Como já explicitado, o inadimplemento contratual configurado no desmoronamento do empreendimento repercute, como não poderia ser diferente, na esfera pessoal e familiar de cada um dos Promitentes Compradores de forma negativa, gerando transtornos de significativa monta e de variada ordem a merecer uma reparação de natureza compensatória e inibitória por parte dos seus responsáveis.


Sobre o dano moral contratual discorreu de forma brilhante o festejado jurista, professor e promotor baiano CRISTIANO CHAVES DE FARIAS em Direito das Obrigações. Rio de Janeiro: Lumen Juris, 2007):


“A nosso viso, nada impede que o dano moral se apresente como efeito do inadimplemento de uma obrigação. Não conseguimos observar qualquer razão que limite o dano extrapatrimonial à responsabilidade extracontratual. Neste passo, em edificante artigo sobre o tema, ANDRÉ GUSTAVO CORRÊA DE ANDRADE tranquilamente admite o chamado dano moral contratual e remete a solução da controvérsia à distinção entre ”a patrimonialidade da prestação e a extrapatrimonialidade do interesse do credor ou dos bens afetados. Embora a prestação tenha conteúdo patrimonial, o interesse do credor na prestação, conforme as circunstâncias, apresentar um caráter extrapatrimonial, porque ligado à sua saúde,  de pessoa de sua família, ao seu lazer, à sua comodidade, ao seu bem-estar, à sua educação aos seus projetos intelectuais”


Também entendemos que, caracterizado o inadimplemento de obrigação preexistente que tenha dado causa a lesão a direito da personalidade, não poderá o julgador se limitar a entender o evento como aborrecimento ou desconforto do credor. Certamente, existem aqueles casos em que o dano moral decorrente da violação do contrato é evidente e indiscutível. É o caso da reparação por lesões decorrentes de cirurgias mal conduzidas; acidentes com passageiros em transportes ou uma indevida inscrição do nome do devedor em cadastro de inadimplente. Trata-se de casos em que a integridade psíquico-física e a honra do credor são diretamente afetadas.
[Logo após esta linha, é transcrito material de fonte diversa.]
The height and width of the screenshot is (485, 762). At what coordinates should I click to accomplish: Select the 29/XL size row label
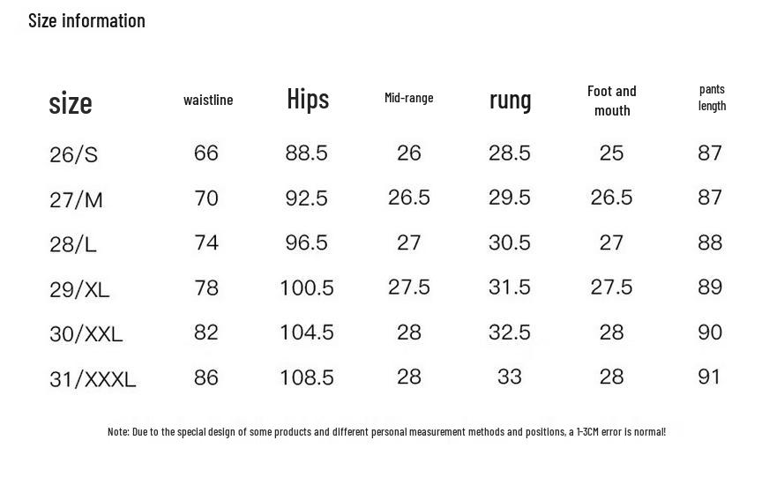(x=79, y=289)
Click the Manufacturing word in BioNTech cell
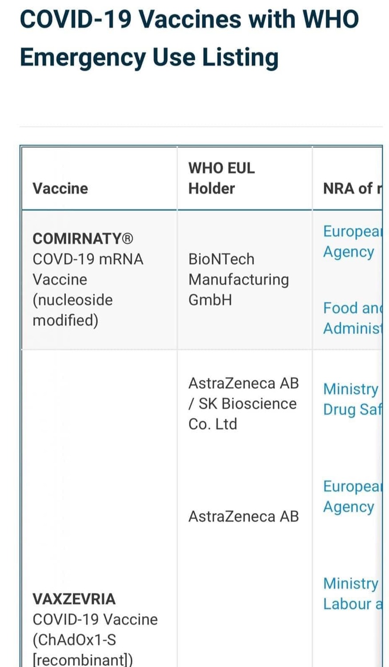 click(239, 280)
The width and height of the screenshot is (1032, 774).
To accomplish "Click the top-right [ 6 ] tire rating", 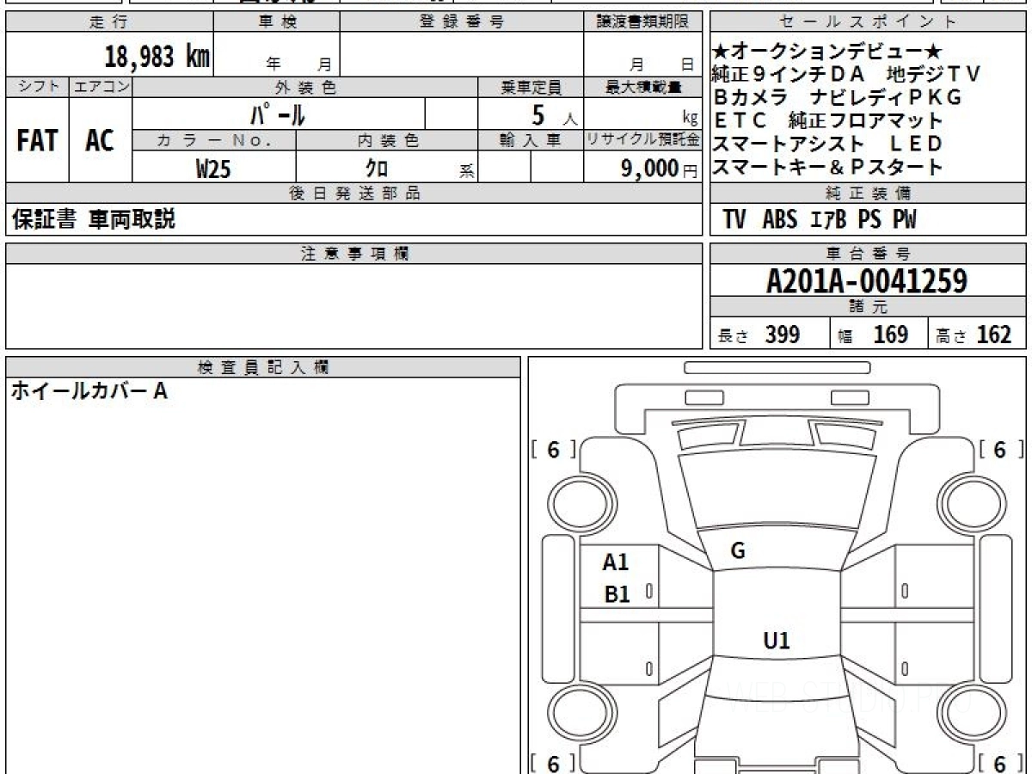I will tap(999, 450).
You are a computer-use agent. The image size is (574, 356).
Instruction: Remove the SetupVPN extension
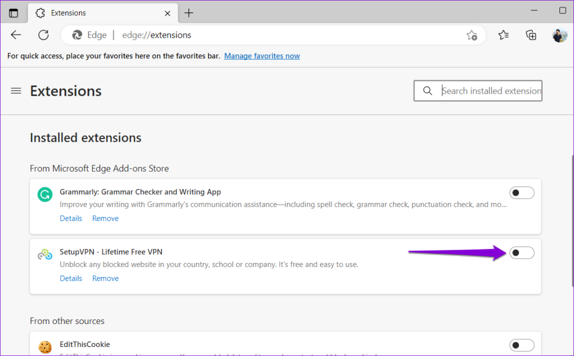(x=105, y=279)
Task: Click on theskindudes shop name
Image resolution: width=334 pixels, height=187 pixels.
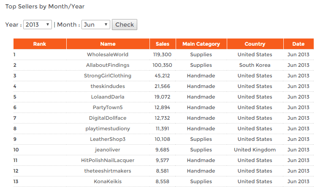Action: [x=108, y=86]
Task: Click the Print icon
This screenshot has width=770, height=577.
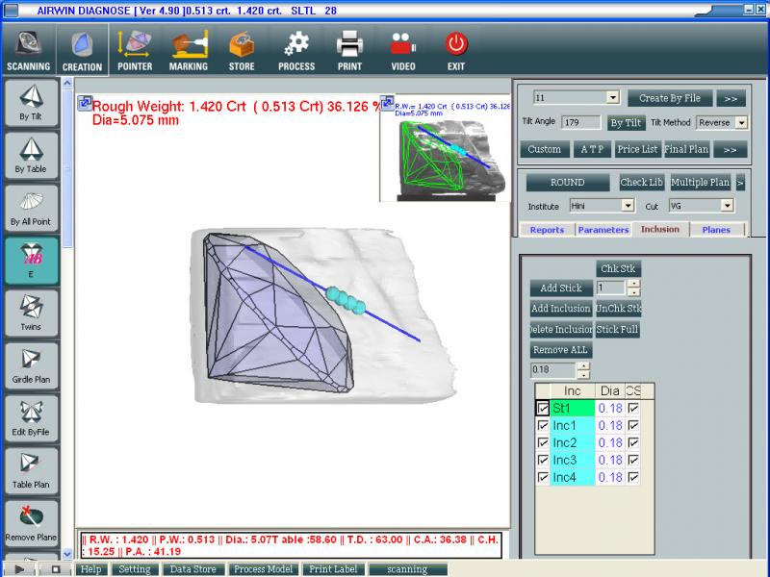Action: pos(349,51)
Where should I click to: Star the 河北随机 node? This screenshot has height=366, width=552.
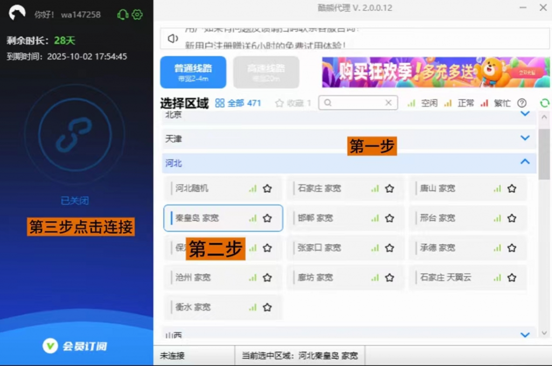267,188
Mas, se o bem da personalidade afetado se relaciona ao universo da tranqüilidade, bem-estar e paz de espírito do credor, acreditamos que o transtorno anímico já será para impor o dano moral, mesmo que outros bens da personalidade como a vida, honra, liberdade e igualdade não tenham sido violados. SAÉRGIO CAVALIERI FILHO (Programa de Responsabilidade Civil) pondera com razão que “o importante, destarte, para a configuração do danos moral não é o ilícito em si mesmo, mas sim a repercussão que ele possa ter.Uma mesma agressão pode acarretar lesão em bem patrimonial e personalíssimo, gerando danos material e moral. Não é preciso para a configuração deste último que a agressão tenha repercussão externa, sendo apenas indispensável que ela atinja o sentimento íntimo e pessoal de dignidade da vítima”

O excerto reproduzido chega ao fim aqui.